O roteiro é conhecido: falta educação sexual consistente, falta acesso facilitado a métodos contraceptivos, falta presença do Estado onde ele mais deveria estar. Mas sobra hipocrisia. Sobra discurso moralista que condena o efeito e ignora completamente a causa.
Enquanto isso, a conta chega sempre para o mesmo lado. A adolescente que engravida abandona a escola, perde autonomia, entra mais cedo no ciclo de dependência econômica e, muitas vezes, repete o padrão na geração seguinte.
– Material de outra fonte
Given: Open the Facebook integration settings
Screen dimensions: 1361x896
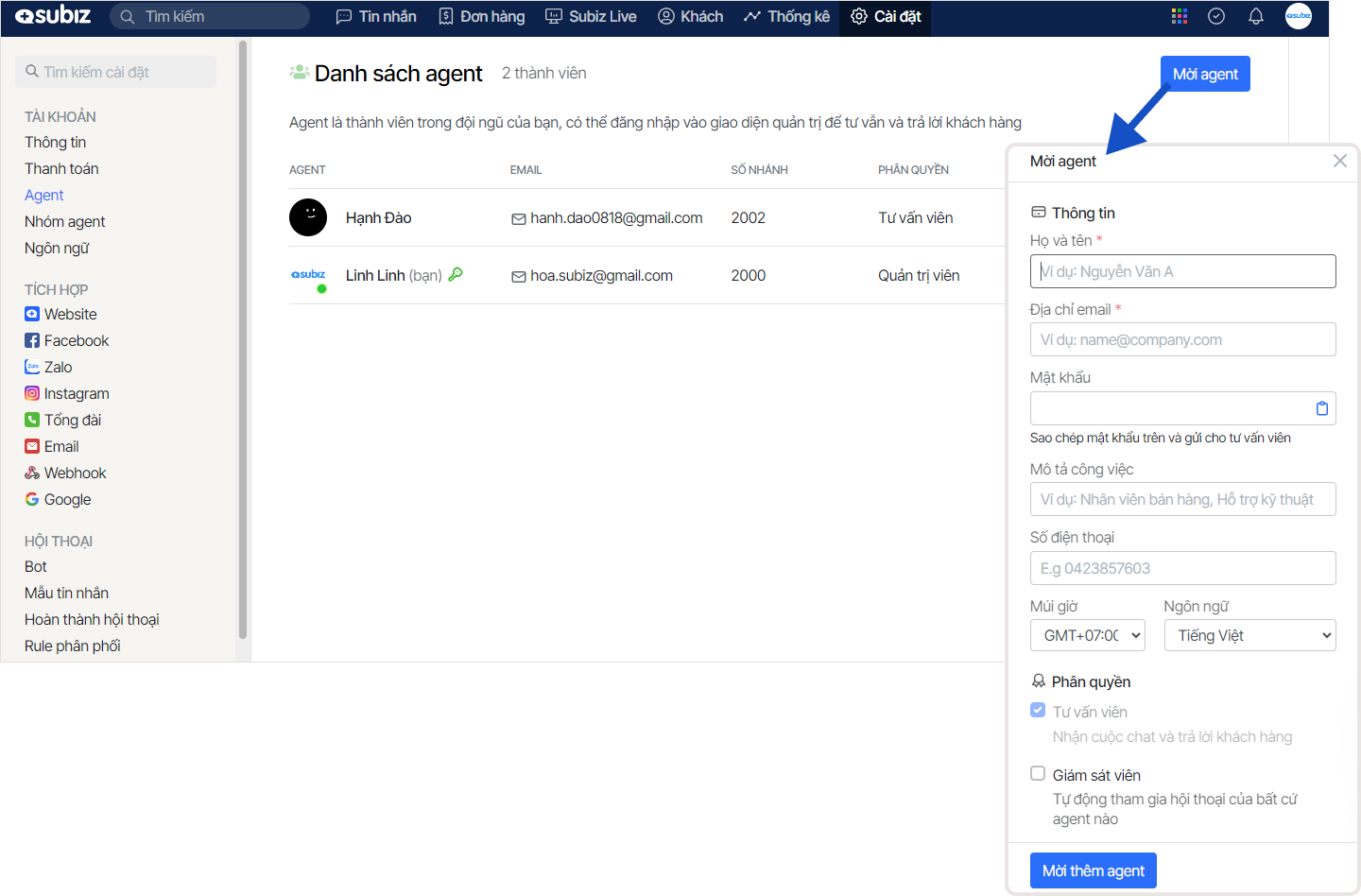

É a engrenagem da desigualdade funcionando com precisão, e com a complacência de quem deveria desmontá-la.
Programas pontuais são anunciados com nomes bem-intencionados, campanhas surgem em datas simbólicas, mas nada disso altera o núcleo do problema. Sem política pública contínua, integrada e baseada em evidência, o resultado é previsível: estatísticas recicladas ano após ano.
O mais incômodo é que ninguém pode alegar surpresa. Os dados estão aí, escancarados. O que falta não é diagnóstico, é prioridade. Gravidez precoce no Acre não persiste por falta de informação; persiste por falta de decisão política real de enfrentar o problema onde ele começa.
No fim, o estado segue produzindo números que envergonham, enquanto finge debater soluções. E, nesse intervalo entre discurso e ação, milhares de meninas continuam tendo o futuro interrompido antes mesmo de começar.